Once you reach the line containing "Open the Language dropdown", return it and every line after it exactly, through the end of the records below, with no pictures.

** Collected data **
▼

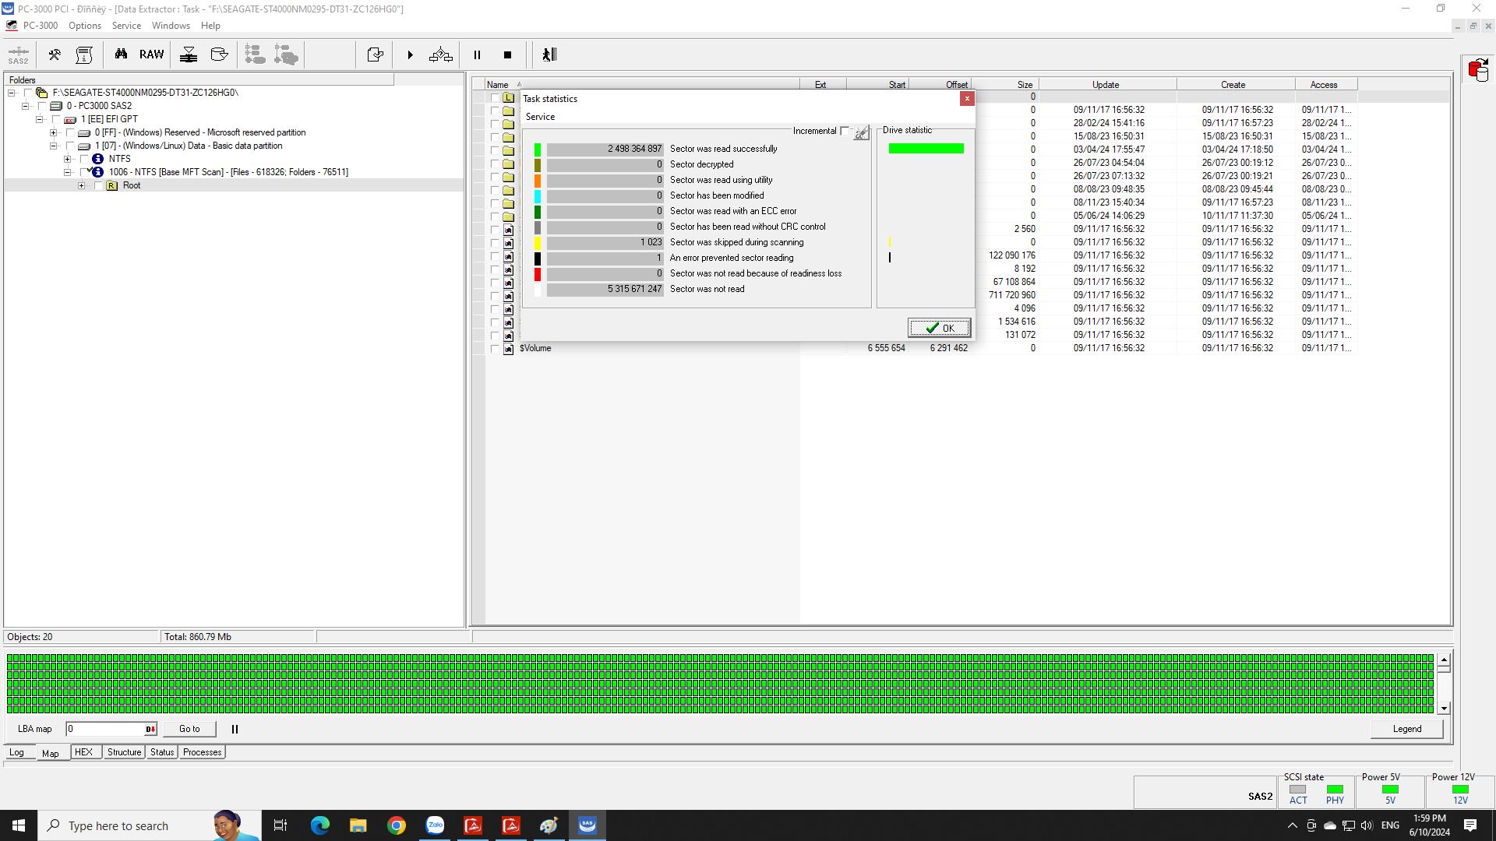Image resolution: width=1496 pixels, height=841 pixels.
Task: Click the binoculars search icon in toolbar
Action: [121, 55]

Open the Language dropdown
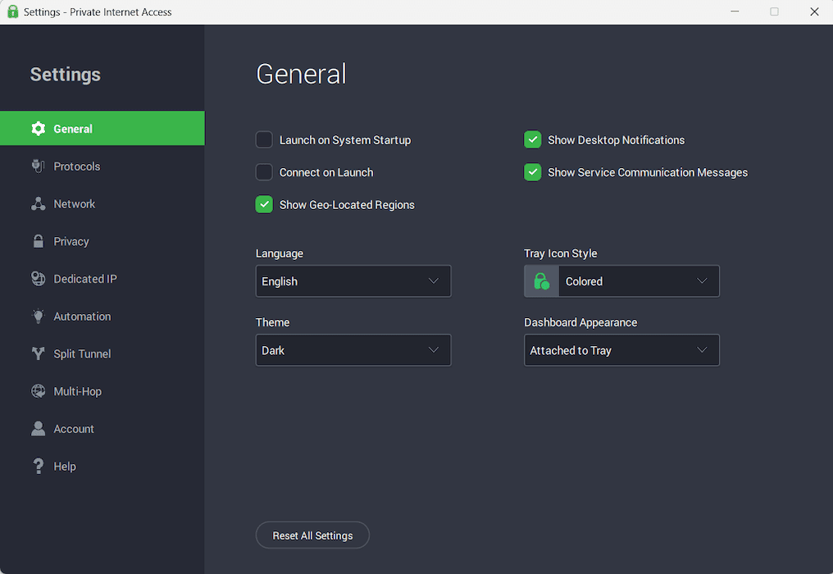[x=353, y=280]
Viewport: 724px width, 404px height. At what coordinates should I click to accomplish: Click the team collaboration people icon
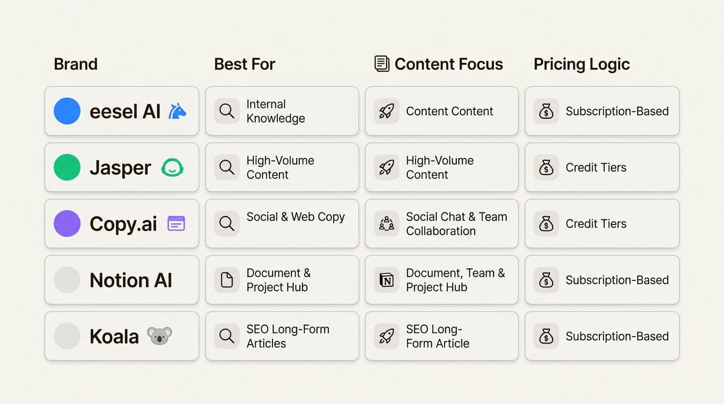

▲

** TASK ANSWER **
Open the Language dropdown
[x=353, y=280]
Viewport: 724px width, 404px height. At what coordinates should I click to accomplish: Click the team collaboration people icon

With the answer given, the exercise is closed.